Wednesday, January 20, 2010

Recognizing Faces...

Most humans have an amazing ability to recognize faces – more specifically, the ability to see a face – even at a distance – and be able to identify the person who owns that face by name.

I have part of that ability – the faces that I know, I can recognize from a very low resolution image (as in from a distance, or from a photo where the face is just a bit bigger than a dot).  Compared with most people, though, I only recognize a few faces.  I've seen studies that documented the average person's repertoire of recognized faces at well over 1,000.

I suspect my ability is well under 100, and those are the 100 faces I've seen most recently.  My ability to recognize faces seems to be tied to two things: how recently I've seen someone, and how many times I've seen them altogether.  If I meet someone for the first time, spend a few hours with them, and then don't see them again for a year – then I'm not likely to recognize them at all when I see them.  Basically, I have to re-learn who they are.  Because my ability is quite a bit below average, I quite often have the embarrasing experience of someone recognizing me when I haven't the faintest idea who they are.

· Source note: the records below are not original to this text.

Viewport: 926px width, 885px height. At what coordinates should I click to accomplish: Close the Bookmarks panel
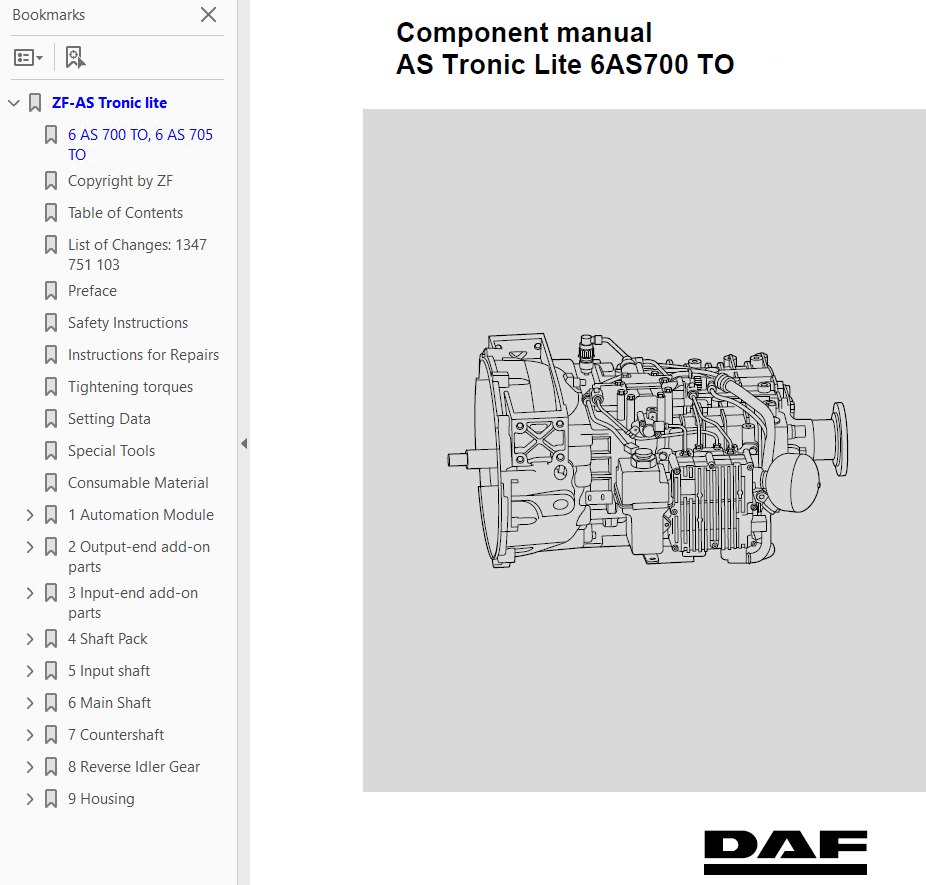pos(208,14)
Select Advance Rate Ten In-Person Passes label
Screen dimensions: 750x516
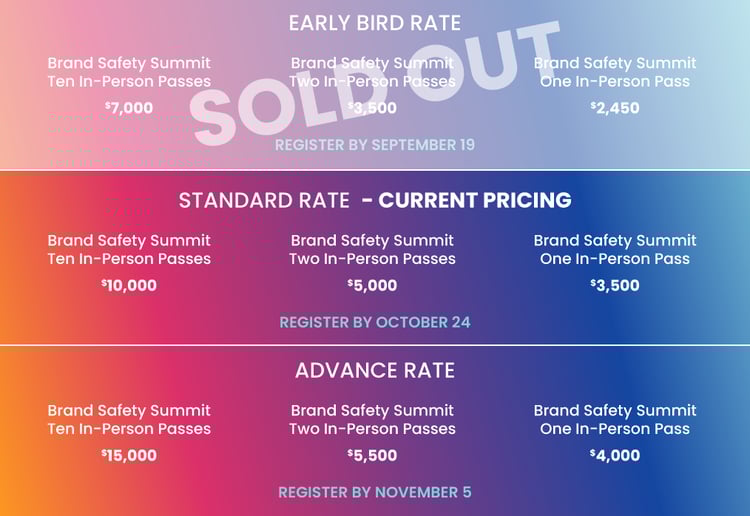129,420
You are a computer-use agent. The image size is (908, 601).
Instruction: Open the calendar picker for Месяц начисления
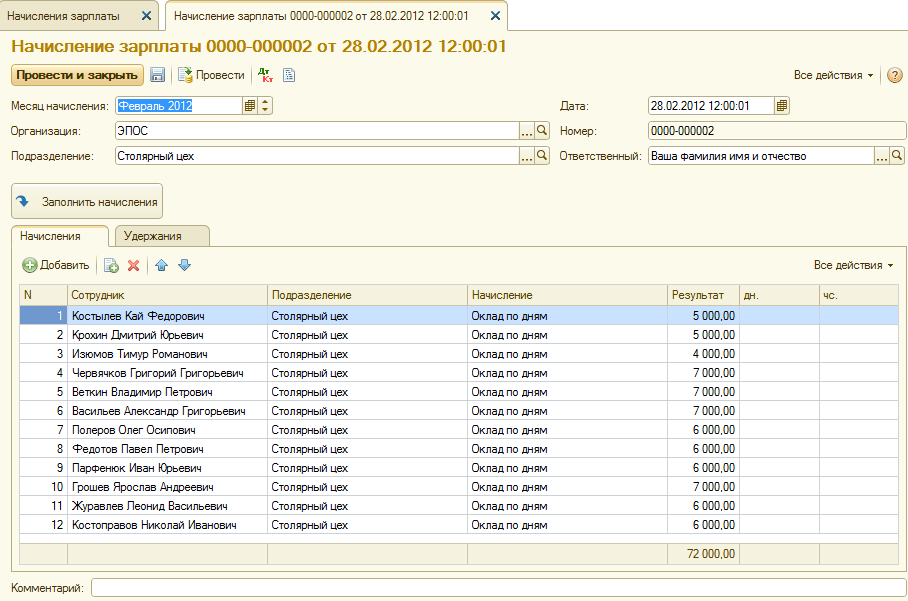pyautogui.click(x=249, y=106)
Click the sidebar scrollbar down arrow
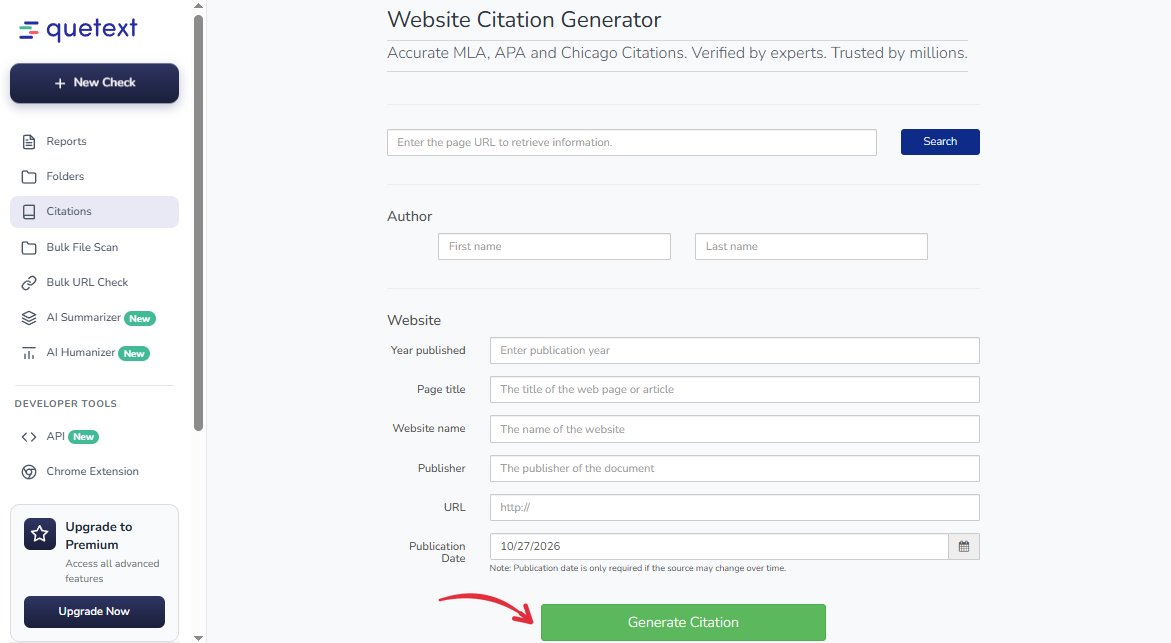The image size is (1171, 643). tap(198, 638)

From studies I've read in the past, I know that people are highly variable in this skill – there are plenty of people with much less facial recognition ability than mine, and there are people whose ability far exceeds the average.  I've worked with a few of these people over the years.  It's a trait I associate with salespeople, where I suspect it's a very valuable skill to possess.

I recall an incident that happened roughly 15 years ago, when I visited a Hewlett-Packard facility in Bristol, England.  I was traveling with a fellow employee (this was when I worked for Stac Electronics) by the name of Jerry who had himself been to this HP facility just once before, about 2 years prior to our current visit, for just a couple hours.  When we entered the HP building, we walked through a sea of cubicles to get to our meeting room.  All along the way, Jerry greeted people by name, often with some evidence that he knew not only their name, but their role and perhaps even something about their family.  With most of these folks, you could see that they didn't recognize him until he mentioned that he was from Stac.  Altogether he greeted something like 30 or 35 people in this fashion – people whom he had met only once before, 2 years ago.  To me, this was an astonishing feat.  I'd have trouble doing that with 35 people I worked with every day; Jerry did it effortlessly.

Anyway, this morning I read about a related study.  This one shows that the ability to recognize faces is heritable, and that it is inherited separately from what we normally think of as IQ.  This has long been suspected, but not convincingly proven until now.